> [Provided data]:
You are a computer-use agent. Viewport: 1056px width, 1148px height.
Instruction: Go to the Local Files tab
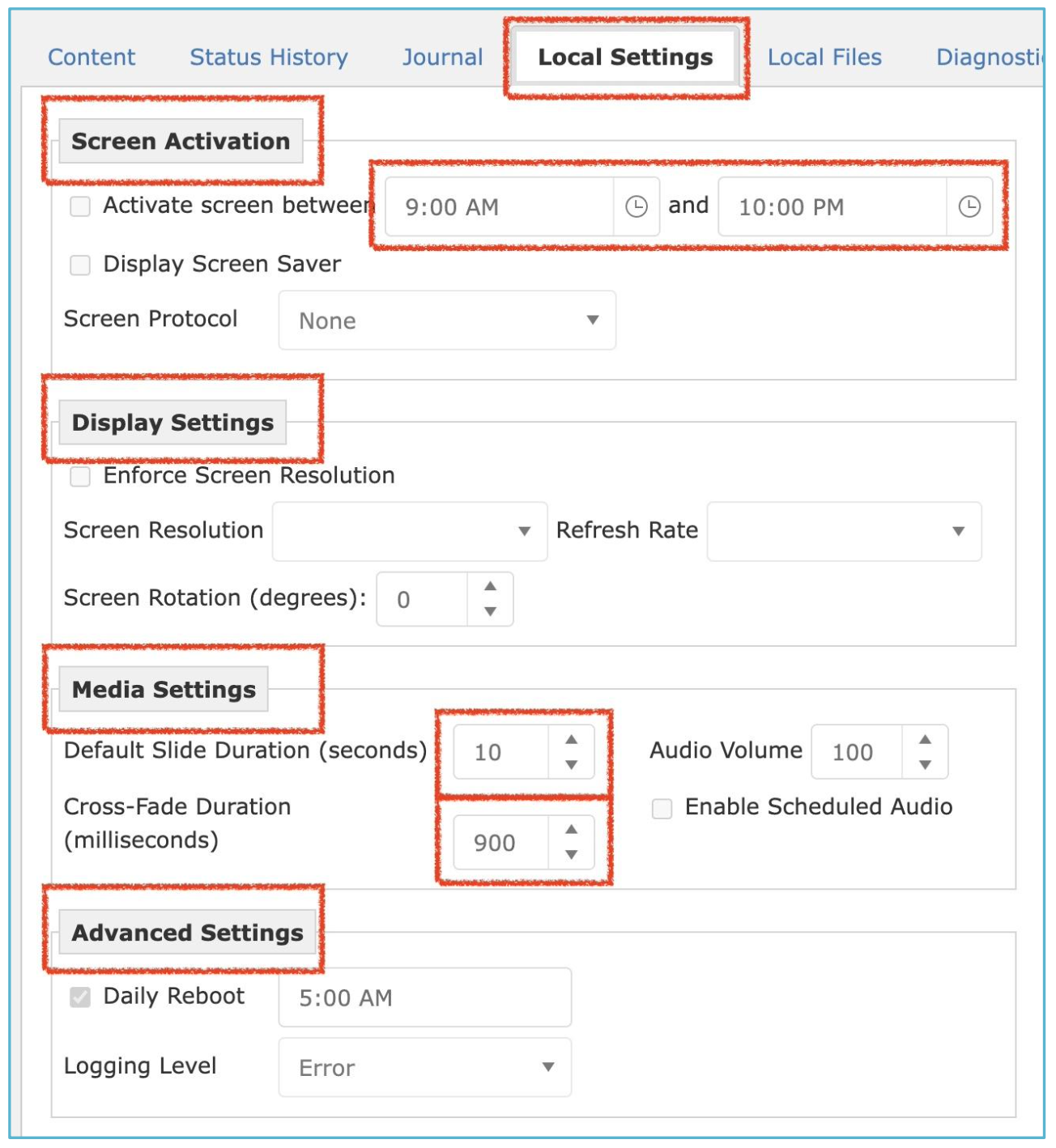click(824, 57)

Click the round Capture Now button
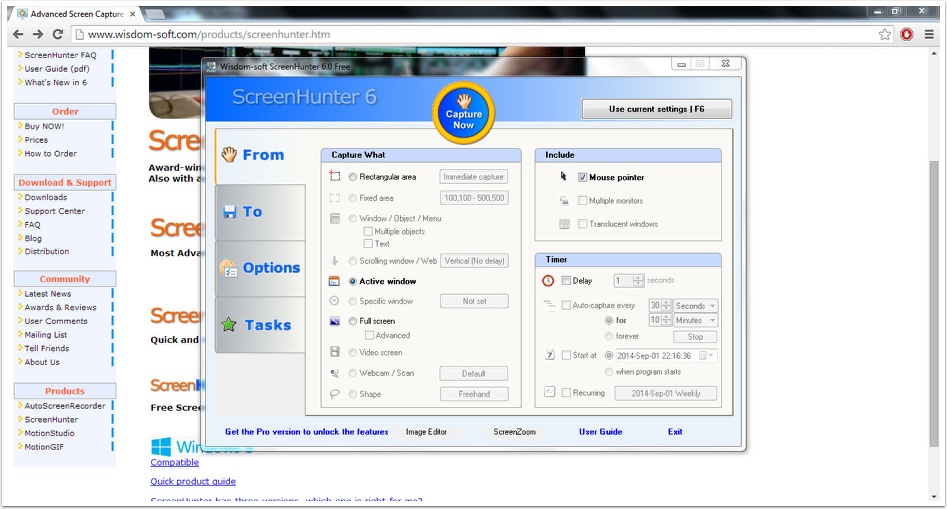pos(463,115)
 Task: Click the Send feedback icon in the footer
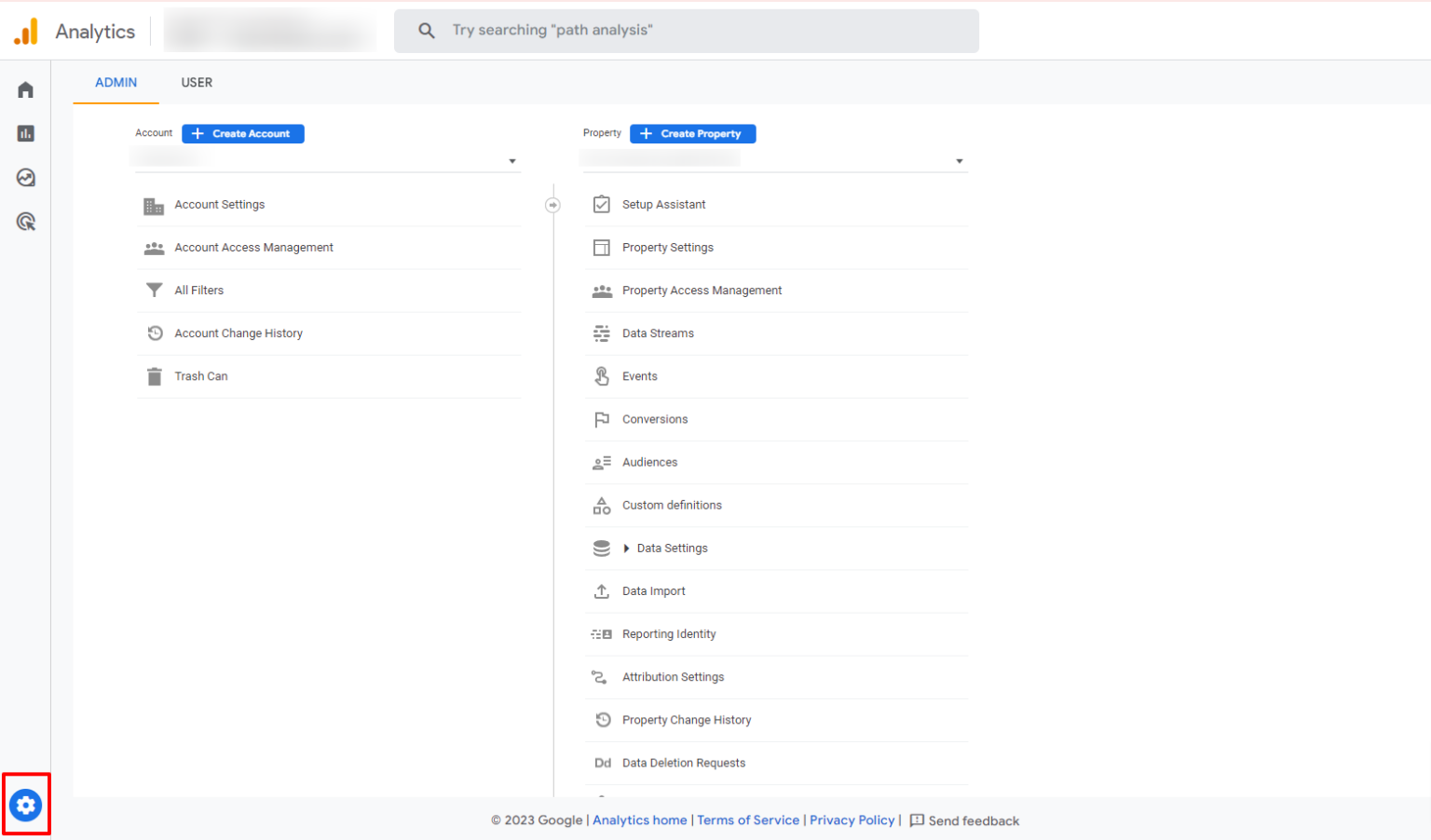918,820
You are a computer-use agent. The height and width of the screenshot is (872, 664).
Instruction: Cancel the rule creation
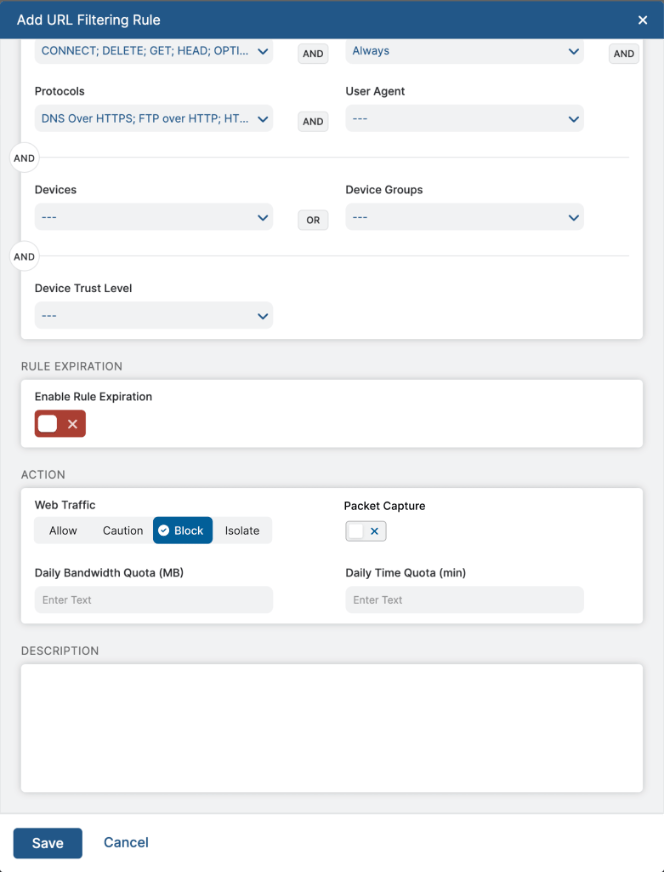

> [Problem requirements]: All entries should be given again exactly, except that pictures are to be excluded.

> [Task response]:
You are a computer-use agent. Viewport: 1056px width, 1148px height.
Instruction: Go to the Local Files tab
click(824, 57)

Click the round Capture Now button
pos(463,115)
 Task: Click the Send feedback icon in the footer
918,820
You are a computer-use agent. The height and width of the screenshot is (872, 664).
Instruction: Cancel the rule creation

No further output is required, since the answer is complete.